Problem statement: Beginning with the line that contains "Task: Click the 进球 column header", repeat each line exactly through the end of the listing below. Pictures stay out.

Data for processing:
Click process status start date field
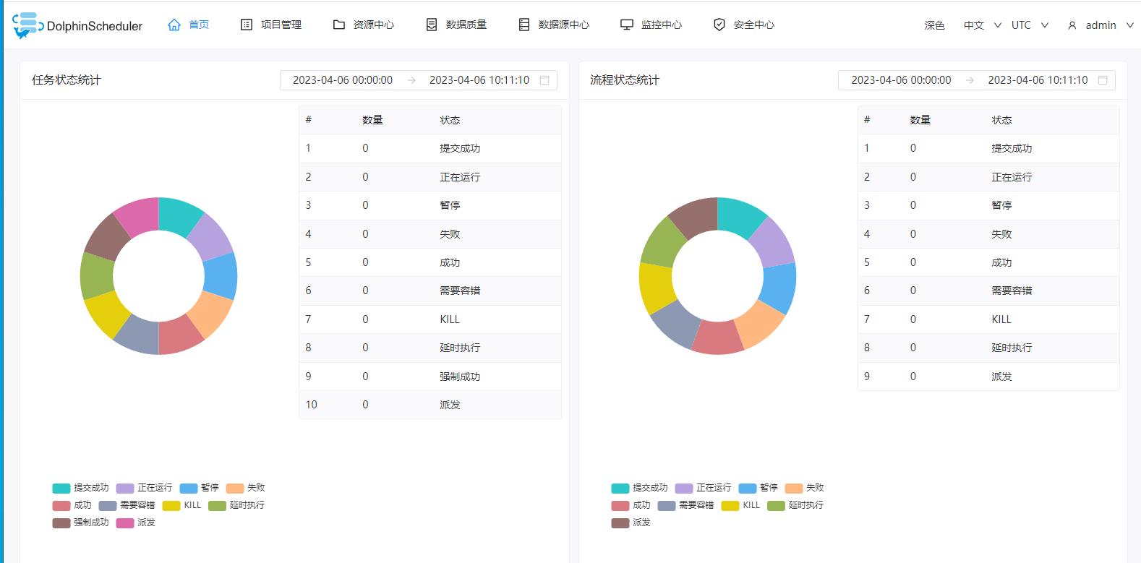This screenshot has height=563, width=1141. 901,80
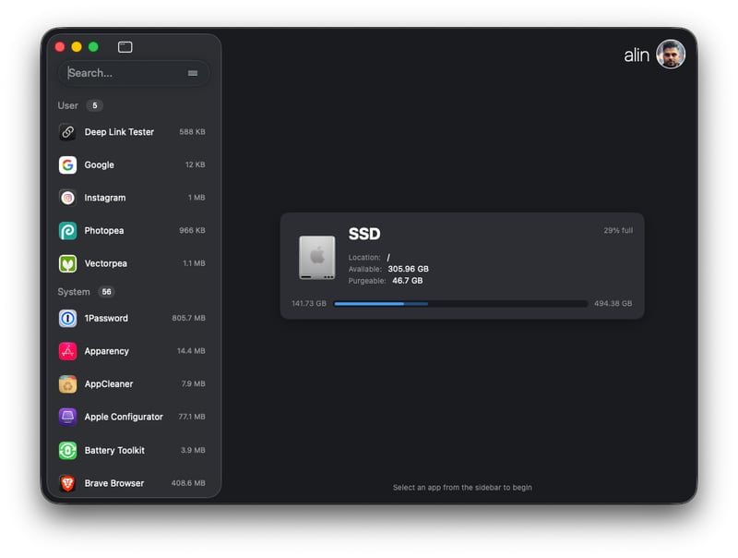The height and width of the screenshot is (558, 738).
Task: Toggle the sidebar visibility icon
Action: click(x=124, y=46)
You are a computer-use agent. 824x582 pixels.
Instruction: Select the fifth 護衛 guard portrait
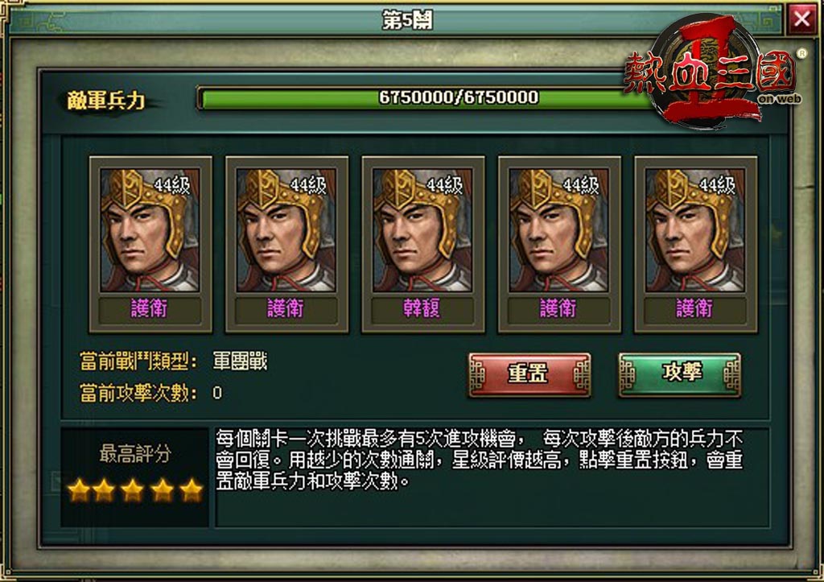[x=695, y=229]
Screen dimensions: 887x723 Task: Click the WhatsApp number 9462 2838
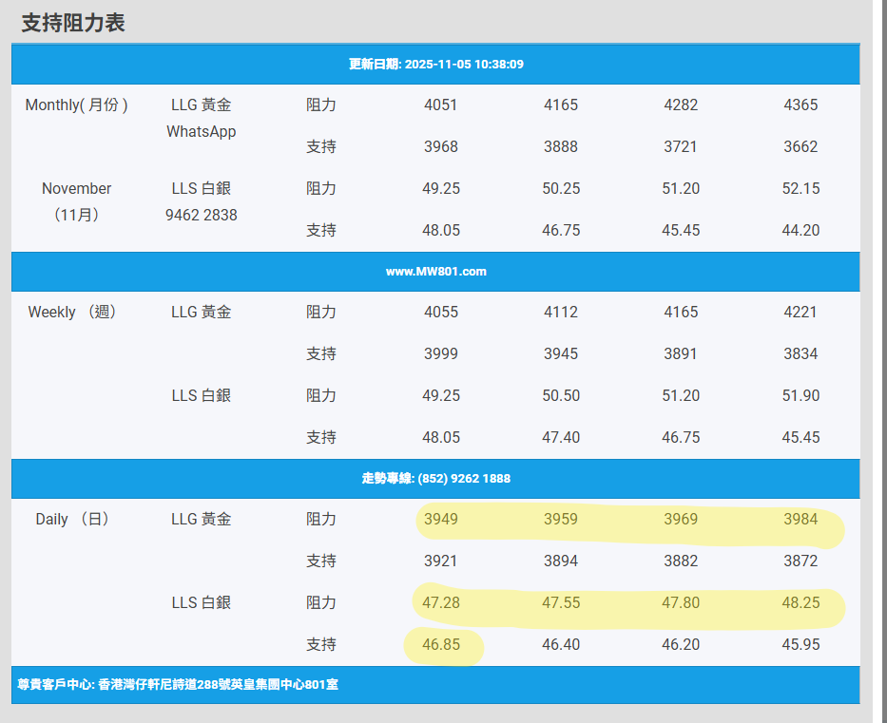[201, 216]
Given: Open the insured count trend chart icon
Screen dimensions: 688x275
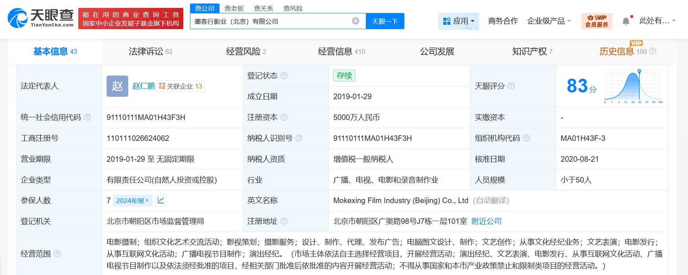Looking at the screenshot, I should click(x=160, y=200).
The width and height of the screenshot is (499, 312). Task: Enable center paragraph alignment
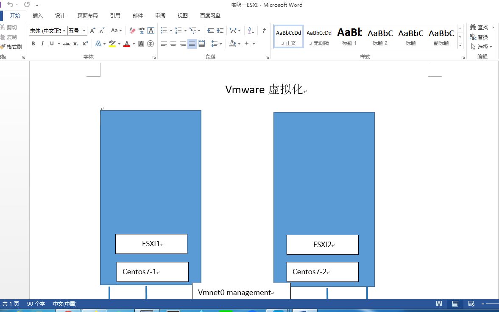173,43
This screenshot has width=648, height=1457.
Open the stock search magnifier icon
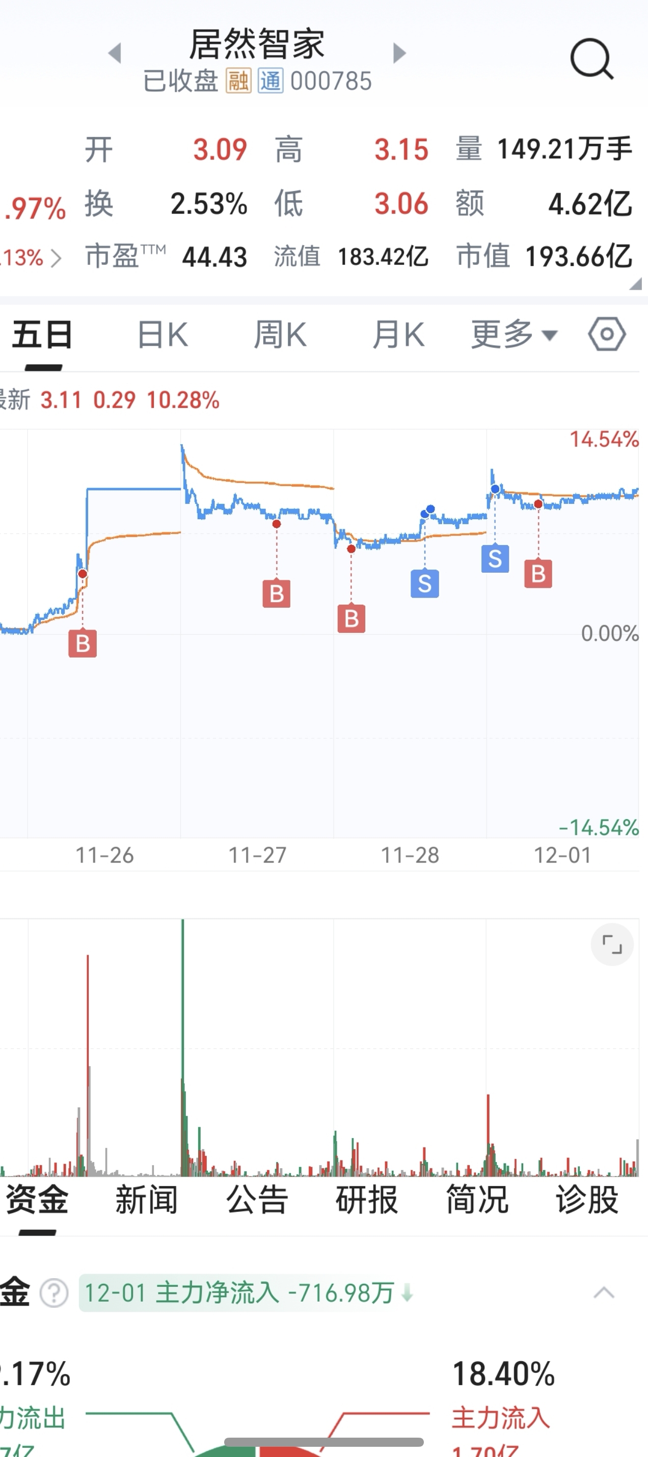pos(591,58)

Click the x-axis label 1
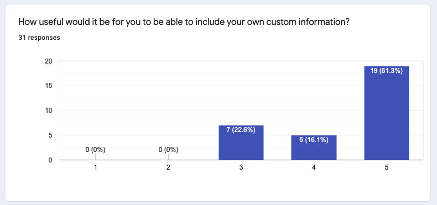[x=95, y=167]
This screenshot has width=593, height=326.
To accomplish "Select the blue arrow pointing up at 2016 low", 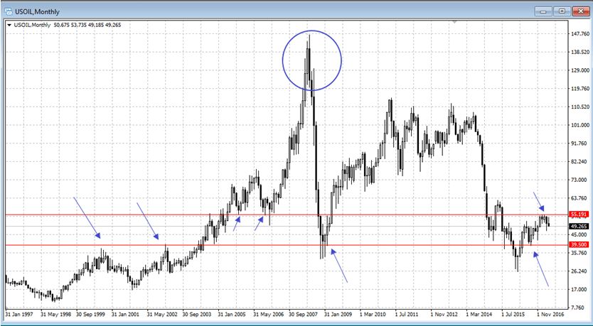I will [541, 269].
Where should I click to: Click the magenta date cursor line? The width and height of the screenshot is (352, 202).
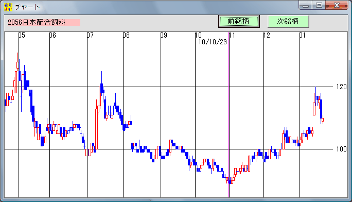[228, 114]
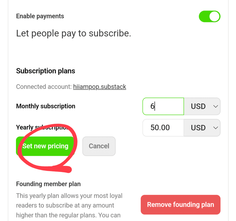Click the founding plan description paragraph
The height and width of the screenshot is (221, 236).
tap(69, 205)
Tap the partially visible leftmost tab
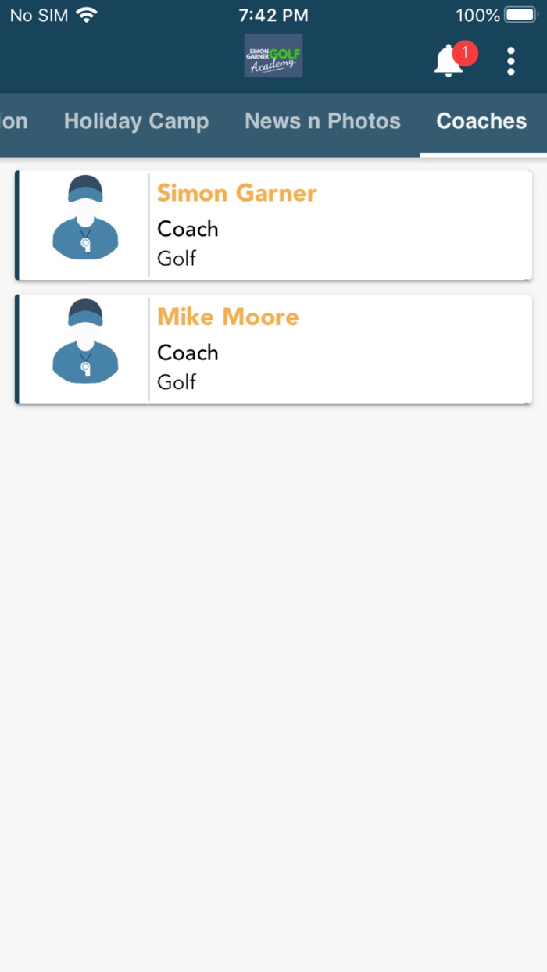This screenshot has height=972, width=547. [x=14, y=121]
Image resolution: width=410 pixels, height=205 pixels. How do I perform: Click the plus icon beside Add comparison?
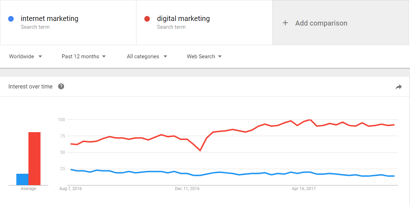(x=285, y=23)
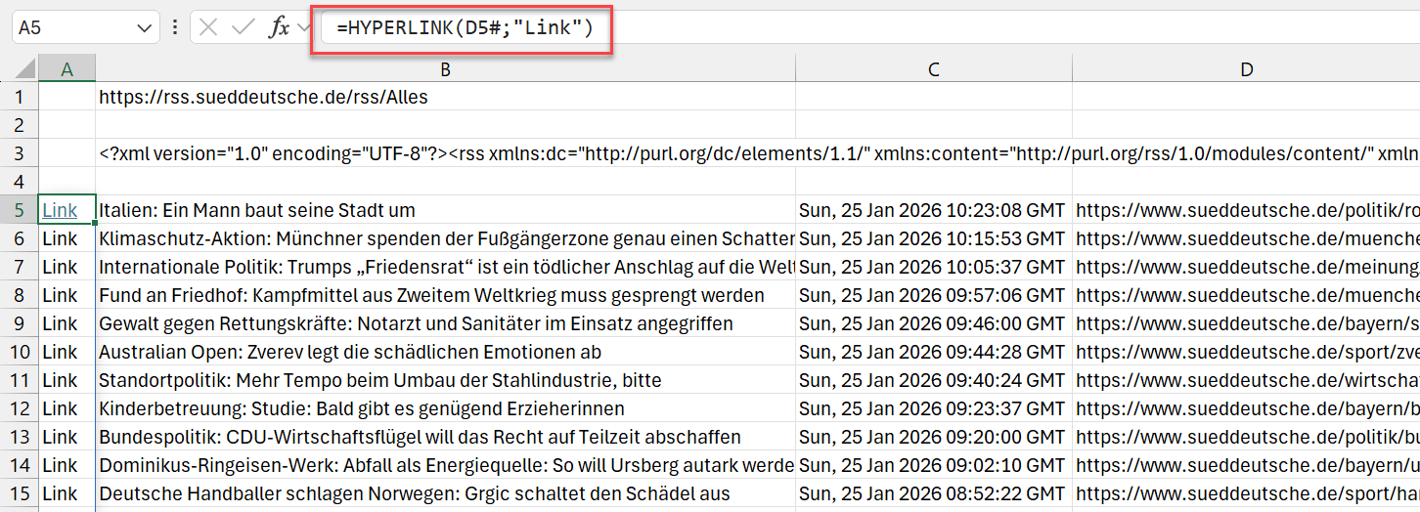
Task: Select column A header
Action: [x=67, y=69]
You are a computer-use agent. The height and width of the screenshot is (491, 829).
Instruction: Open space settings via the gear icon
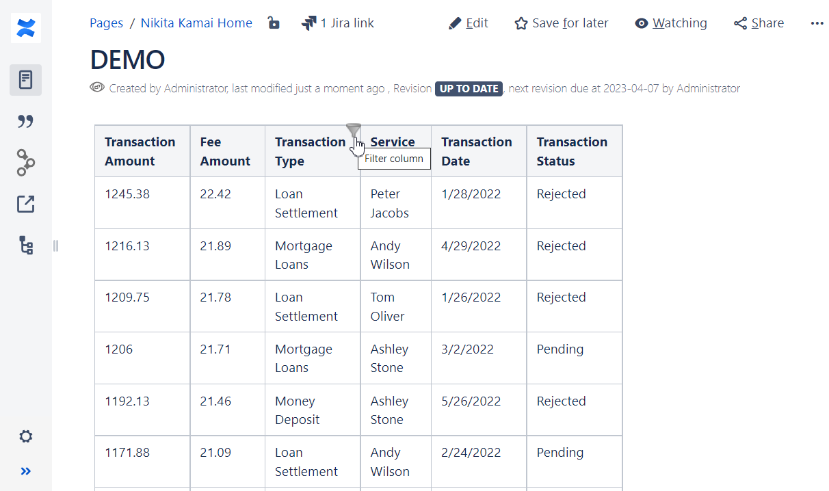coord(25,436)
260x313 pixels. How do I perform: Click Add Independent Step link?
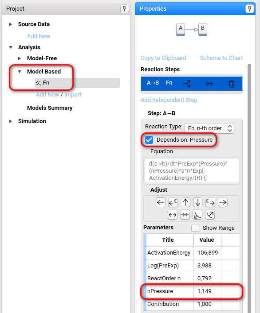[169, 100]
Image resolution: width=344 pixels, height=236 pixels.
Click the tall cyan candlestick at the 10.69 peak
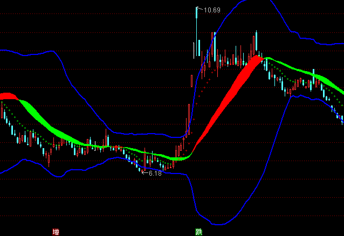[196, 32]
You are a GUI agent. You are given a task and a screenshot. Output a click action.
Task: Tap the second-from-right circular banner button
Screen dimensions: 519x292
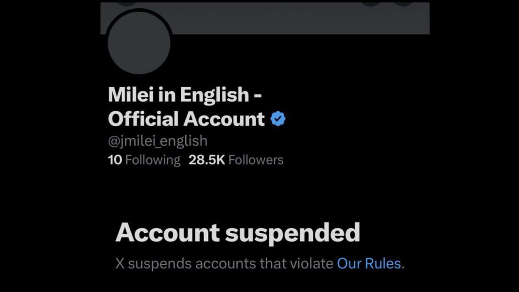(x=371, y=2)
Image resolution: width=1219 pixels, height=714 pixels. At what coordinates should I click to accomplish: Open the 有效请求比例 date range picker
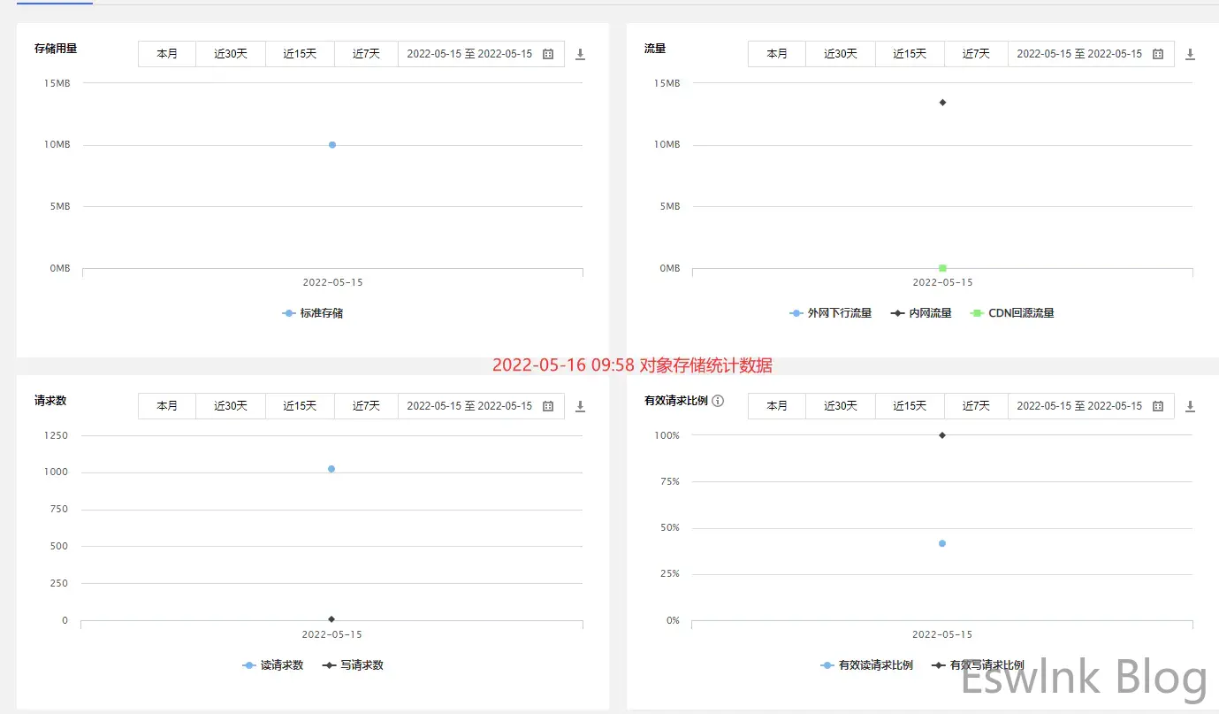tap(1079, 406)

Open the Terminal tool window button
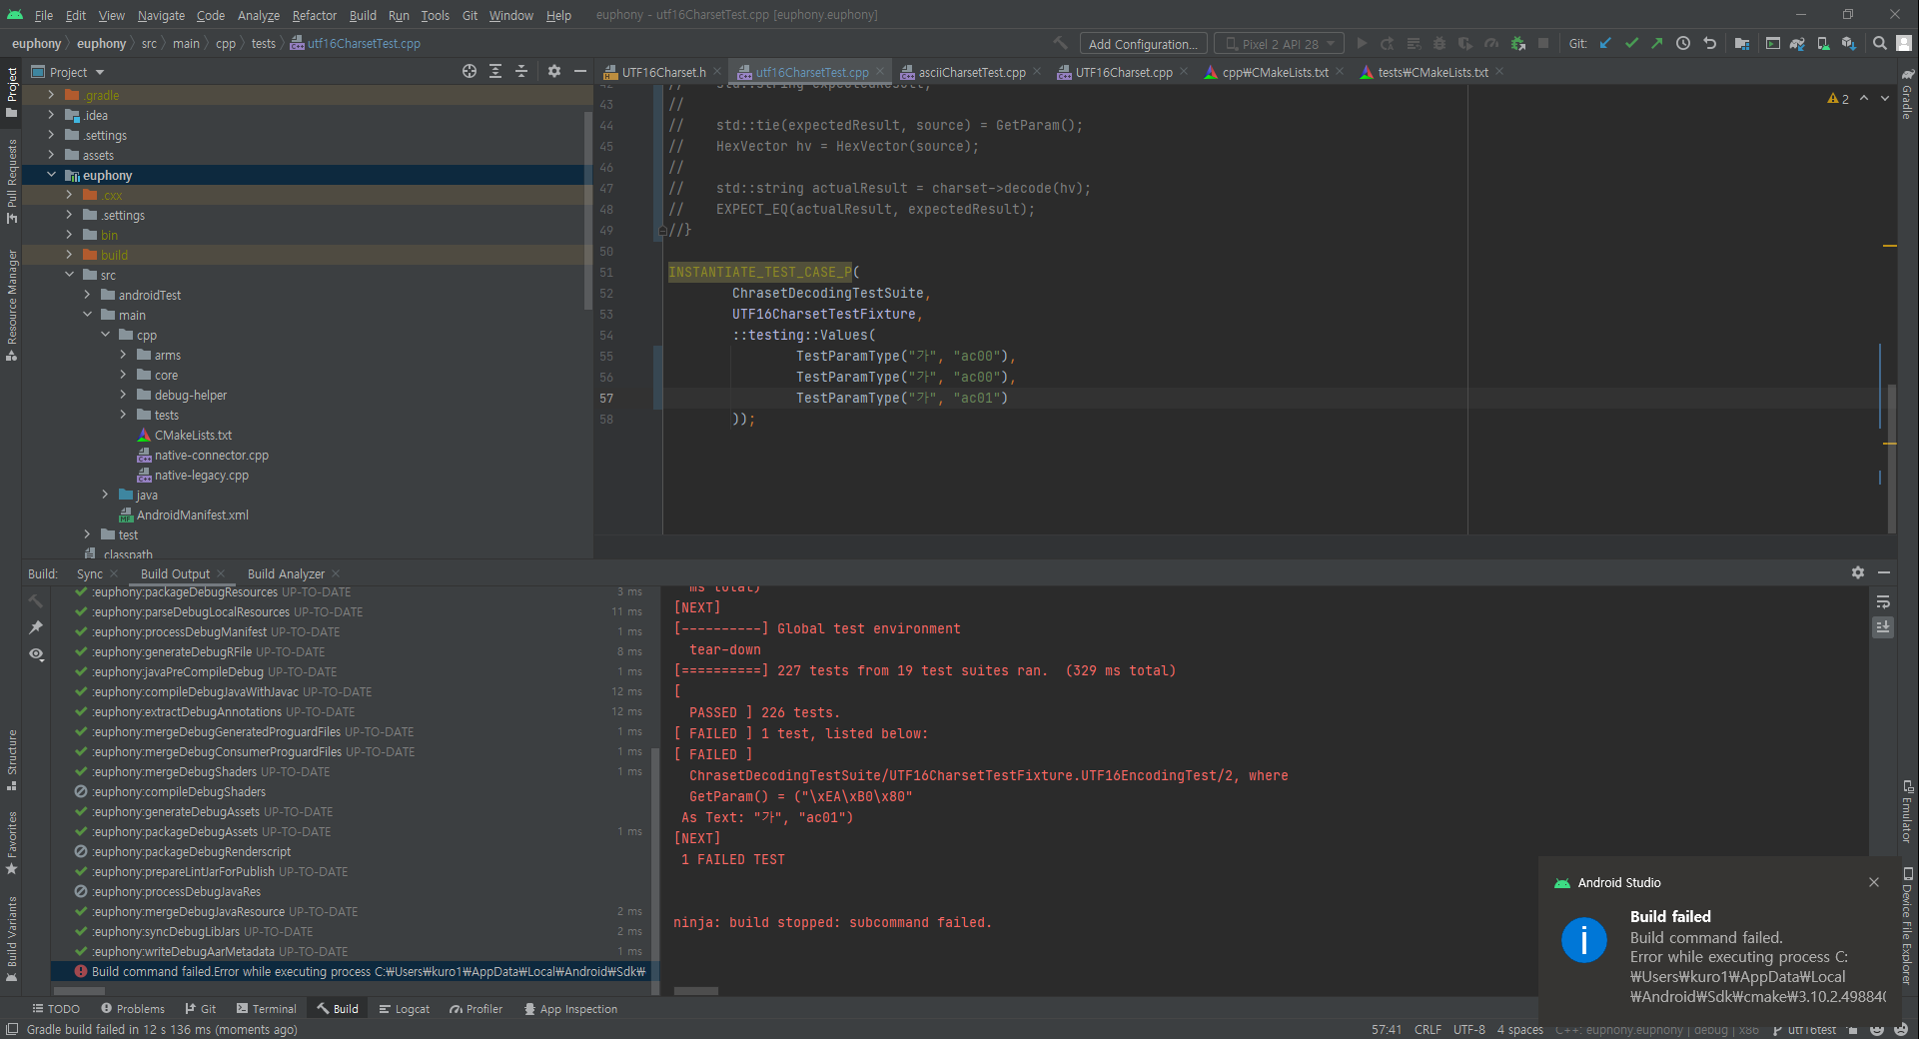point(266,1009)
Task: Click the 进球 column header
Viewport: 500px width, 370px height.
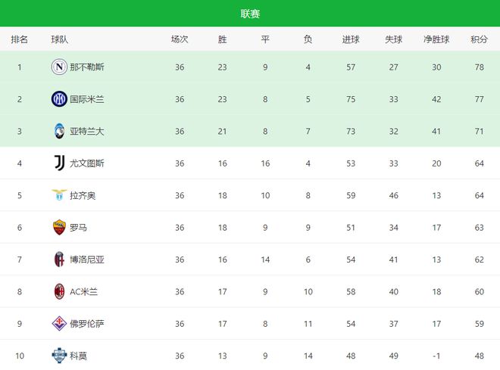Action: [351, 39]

Solution to this task:
Task: Click the 进球 column header
Viewport: 500px width, 370px height.
Action: [351, 39]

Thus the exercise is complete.